■ **Requirements**: In the data, take the part that opens with the line containing "[tabpanel] (33, 616)" and closes with the line containing "Contact us (111, 430)". Write out only that part again, with "Membership" changed to "Members" and everything else the same.

▬▬▬

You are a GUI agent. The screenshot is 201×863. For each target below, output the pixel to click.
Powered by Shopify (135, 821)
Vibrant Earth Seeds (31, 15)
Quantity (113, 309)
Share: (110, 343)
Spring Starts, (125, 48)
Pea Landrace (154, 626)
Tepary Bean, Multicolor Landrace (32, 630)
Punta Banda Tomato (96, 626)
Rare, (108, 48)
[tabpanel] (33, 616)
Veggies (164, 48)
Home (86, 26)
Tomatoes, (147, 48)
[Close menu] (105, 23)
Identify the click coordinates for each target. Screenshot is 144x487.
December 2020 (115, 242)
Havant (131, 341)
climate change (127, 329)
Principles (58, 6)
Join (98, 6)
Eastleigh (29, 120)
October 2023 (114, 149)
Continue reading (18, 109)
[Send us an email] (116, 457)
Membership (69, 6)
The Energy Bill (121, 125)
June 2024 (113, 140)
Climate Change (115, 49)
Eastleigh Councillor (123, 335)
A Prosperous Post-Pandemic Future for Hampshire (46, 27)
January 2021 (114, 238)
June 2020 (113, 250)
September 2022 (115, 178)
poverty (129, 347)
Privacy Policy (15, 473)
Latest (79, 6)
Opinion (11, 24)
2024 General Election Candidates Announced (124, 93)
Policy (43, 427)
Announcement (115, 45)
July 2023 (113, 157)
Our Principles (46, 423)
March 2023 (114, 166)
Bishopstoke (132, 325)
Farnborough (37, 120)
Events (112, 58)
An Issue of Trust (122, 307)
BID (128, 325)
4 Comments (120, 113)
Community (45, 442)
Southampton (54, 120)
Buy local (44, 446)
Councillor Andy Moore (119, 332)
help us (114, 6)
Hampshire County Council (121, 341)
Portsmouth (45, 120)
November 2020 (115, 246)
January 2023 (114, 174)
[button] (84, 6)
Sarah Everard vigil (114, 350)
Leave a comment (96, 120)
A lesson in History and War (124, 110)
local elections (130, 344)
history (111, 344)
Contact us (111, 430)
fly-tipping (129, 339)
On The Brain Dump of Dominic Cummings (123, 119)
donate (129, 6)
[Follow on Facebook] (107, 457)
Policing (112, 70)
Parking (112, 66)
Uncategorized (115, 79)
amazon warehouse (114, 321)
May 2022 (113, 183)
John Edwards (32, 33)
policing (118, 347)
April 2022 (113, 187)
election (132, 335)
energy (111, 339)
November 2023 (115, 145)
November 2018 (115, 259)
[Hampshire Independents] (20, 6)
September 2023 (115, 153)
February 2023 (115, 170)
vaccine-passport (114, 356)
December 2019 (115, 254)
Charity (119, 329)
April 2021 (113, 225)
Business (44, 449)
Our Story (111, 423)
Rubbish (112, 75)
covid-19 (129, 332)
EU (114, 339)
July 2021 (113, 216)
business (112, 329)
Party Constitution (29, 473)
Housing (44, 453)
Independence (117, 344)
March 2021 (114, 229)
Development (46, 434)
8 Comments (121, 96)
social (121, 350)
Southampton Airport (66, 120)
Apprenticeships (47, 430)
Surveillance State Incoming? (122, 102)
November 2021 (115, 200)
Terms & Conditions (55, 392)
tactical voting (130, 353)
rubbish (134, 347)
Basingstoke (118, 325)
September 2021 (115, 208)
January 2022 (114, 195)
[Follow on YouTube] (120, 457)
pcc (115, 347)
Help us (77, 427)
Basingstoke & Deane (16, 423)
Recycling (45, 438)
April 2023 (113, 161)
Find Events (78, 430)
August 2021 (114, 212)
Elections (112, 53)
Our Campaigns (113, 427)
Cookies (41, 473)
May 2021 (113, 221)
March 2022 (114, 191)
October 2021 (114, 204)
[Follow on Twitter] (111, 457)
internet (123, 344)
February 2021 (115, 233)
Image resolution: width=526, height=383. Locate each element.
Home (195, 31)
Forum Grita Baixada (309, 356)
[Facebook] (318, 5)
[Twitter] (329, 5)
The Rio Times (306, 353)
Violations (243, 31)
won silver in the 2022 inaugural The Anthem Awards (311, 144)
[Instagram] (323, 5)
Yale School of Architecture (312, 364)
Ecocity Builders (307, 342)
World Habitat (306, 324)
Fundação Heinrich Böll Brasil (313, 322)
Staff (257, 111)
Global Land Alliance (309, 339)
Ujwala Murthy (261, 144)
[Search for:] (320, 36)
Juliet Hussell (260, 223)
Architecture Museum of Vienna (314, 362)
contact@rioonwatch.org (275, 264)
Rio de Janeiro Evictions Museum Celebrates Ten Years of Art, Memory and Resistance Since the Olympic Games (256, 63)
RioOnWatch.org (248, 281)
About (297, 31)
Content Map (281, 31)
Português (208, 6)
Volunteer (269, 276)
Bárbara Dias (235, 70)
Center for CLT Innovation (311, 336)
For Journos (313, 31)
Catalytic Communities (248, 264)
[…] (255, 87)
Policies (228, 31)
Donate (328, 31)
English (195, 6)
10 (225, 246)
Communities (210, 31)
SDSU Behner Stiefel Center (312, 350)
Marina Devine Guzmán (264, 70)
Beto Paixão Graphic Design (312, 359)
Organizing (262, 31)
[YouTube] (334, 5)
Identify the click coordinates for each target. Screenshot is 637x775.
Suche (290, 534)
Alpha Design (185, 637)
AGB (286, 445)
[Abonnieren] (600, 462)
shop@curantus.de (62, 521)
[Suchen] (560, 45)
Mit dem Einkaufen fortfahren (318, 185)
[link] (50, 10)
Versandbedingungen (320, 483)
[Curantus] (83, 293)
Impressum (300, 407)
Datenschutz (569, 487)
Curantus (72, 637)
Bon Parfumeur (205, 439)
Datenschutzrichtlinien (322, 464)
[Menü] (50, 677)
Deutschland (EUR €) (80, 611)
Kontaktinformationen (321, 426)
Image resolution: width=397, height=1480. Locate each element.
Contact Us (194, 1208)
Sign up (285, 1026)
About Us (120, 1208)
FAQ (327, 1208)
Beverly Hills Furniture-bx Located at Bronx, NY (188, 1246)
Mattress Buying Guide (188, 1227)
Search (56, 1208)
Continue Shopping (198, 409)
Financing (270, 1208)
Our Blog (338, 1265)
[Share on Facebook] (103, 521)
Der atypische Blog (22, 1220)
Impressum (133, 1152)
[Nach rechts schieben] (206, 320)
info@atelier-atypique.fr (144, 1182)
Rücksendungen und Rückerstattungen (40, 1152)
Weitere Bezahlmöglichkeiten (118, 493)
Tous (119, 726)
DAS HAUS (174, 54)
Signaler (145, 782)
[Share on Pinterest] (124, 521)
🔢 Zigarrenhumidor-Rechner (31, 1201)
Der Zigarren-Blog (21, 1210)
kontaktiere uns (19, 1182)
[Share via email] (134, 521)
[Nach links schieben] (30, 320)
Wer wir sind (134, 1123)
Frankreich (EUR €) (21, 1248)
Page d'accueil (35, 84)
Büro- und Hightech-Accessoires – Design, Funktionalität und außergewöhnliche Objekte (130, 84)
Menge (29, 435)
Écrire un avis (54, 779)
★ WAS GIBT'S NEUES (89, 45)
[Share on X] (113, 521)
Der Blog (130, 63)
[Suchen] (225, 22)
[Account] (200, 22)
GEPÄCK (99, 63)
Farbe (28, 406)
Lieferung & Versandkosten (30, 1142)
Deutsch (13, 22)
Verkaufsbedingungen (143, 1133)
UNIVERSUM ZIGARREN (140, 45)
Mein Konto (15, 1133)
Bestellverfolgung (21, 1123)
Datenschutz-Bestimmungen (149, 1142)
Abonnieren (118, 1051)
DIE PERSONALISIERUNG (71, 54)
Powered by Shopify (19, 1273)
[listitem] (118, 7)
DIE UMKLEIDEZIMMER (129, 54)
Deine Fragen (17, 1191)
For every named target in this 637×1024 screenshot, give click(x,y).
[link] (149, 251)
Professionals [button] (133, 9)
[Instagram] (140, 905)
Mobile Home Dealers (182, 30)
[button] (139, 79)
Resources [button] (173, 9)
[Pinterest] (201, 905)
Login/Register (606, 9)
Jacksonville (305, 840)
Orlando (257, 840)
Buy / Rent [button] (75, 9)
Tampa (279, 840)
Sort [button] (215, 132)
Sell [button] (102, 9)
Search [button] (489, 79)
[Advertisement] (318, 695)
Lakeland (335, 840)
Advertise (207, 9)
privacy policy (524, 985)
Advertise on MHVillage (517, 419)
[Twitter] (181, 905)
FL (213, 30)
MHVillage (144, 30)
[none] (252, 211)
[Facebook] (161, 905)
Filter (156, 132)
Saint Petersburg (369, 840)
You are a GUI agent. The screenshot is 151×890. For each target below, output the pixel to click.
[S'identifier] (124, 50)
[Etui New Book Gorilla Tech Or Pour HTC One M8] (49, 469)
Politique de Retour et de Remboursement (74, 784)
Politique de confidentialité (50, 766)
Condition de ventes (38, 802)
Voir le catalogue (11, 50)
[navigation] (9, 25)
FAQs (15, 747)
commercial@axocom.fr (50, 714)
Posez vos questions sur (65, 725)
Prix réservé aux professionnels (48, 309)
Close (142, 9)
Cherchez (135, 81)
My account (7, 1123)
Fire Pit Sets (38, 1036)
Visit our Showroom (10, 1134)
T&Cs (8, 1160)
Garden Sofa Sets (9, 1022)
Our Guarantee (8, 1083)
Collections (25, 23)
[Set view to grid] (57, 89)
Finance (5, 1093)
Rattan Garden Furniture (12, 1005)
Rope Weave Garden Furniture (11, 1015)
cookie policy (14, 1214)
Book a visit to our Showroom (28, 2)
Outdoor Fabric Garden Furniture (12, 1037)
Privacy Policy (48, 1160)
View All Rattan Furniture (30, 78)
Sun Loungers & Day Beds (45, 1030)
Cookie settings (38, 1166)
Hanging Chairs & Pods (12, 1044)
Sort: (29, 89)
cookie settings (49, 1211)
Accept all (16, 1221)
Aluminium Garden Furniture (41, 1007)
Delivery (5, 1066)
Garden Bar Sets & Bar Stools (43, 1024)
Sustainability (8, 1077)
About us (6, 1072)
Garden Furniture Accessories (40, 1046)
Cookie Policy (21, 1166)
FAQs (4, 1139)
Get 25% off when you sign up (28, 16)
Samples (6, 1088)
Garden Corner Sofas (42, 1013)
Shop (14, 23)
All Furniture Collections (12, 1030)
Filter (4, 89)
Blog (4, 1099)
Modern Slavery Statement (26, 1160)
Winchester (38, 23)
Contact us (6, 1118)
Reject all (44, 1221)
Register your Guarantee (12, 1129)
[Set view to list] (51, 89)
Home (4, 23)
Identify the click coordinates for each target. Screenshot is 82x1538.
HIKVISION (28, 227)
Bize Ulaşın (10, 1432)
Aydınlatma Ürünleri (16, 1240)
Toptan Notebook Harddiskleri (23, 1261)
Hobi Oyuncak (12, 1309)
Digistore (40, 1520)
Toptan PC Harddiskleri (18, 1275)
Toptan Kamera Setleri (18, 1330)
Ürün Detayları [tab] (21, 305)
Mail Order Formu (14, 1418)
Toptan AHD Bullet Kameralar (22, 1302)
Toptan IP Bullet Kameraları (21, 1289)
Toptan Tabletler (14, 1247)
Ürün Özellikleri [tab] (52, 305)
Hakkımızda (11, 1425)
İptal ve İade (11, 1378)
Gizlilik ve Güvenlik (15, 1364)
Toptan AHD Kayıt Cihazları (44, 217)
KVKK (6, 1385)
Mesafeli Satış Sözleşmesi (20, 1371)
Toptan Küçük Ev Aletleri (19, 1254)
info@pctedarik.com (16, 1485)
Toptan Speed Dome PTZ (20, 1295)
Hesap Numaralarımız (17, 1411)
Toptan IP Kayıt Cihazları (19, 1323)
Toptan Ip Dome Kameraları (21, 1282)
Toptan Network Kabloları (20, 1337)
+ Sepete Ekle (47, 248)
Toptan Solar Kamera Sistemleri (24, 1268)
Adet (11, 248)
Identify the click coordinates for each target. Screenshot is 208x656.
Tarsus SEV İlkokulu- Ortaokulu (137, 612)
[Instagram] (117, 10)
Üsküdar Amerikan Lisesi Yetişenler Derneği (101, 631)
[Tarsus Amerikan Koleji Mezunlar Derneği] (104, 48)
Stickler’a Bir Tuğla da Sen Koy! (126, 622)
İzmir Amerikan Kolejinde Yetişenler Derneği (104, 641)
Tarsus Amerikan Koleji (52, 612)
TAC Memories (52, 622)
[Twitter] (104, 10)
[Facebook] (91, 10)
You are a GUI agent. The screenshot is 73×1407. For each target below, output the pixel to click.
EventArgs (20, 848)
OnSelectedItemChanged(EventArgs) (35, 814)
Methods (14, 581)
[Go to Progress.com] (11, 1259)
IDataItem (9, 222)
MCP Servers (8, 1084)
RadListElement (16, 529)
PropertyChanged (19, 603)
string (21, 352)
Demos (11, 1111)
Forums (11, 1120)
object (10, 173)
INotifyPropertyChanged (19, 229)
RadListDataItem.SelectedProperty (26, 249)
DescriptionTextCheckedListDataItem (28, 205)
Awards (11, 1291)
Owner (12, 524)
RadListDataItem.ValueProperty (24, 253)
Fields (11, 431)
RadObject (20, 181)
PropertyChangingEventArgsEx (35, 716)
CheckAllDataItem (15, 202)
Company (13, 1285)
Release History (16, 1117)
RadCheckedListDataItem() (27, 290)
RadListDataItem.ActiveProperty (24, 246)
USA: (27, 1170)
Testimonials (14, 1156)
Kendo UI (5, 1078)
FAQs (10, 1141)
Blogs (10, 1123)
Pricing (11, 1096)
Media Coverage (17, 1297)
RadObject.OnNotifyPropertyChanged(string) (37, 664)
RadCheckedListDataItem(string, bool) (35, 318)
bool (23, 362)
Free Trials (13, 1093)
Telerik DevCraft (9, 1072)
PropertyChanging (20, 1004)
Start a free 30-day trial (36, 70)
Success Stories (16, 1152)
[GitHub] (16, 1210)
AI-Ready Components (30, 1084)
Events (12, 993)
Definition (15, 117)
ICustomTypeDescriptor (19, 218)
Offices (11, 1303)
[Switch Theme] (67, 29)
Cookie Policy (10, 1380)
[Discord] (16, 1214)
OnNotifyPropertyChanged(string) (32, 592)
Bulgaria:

▬▬▬

■ **Result of the task**:
[tabpanel] (33, 616)
Veggies (164, 48)
Home (86, 26)
Tomatoes, (147, 48)
[Close menu] (105, 23)
Identify the click coordinates for each target. Screenshot is 144x487.
December 2020 (115, 242)
Havant (131, 341)
climate change (127, 329)
Principles (58, 6)
Join (98, 6)
Eastleigh (29, 120)
October 2023 (114, 149)
Continue reading (18, 109)
[Send us an email] (116, 457)
Members (69, 6)
The Energy Bill (121, 125)
June 2024 (113, 140)
Climate Change (115, 49)
Eastleigh Councillor (123, 335)
A Prosperous Post-Pandemic Future for Hampshire (46, 27)
January 2021 (114, 238)
June 2020 (113, 250)
September 2022 (115, 178)
poverty (129, 347)
Privacy Policy (15, 473)
Latest (79, 6)
Opinion (11, 24)
2024 General Election Candidates Announced (124, 93)
Policy (43, 427)
Announcement (115, 45)
July 2023 (113, 157)
Our Principles (46, 423)
March 2023 (114, 166)
Bishopstoke (132, 325)
Farnborough (37, 120)
Events (112, 58)
An Issue of Trust (122, 307)
BID (128, 325)
4 Comments (120, 113)
Community (45, 442)
Southampton (54, 120)
Buy local (44, 446)
Councillor Andy Moore (119, 332)
help us (114, 6)
Hampshire County Council (121, 341)
Portsmouth (45, 120)
November 2020 (115, 246)
January 2023 (114, 174)
[button] (84, 6)
Sarah Everard vigil (114, 350)
Leave a comment (96, 120)
A lesson in History and War (124, 110)
local elections (130, 344)
history (111, 344)
Contact us (111, 430)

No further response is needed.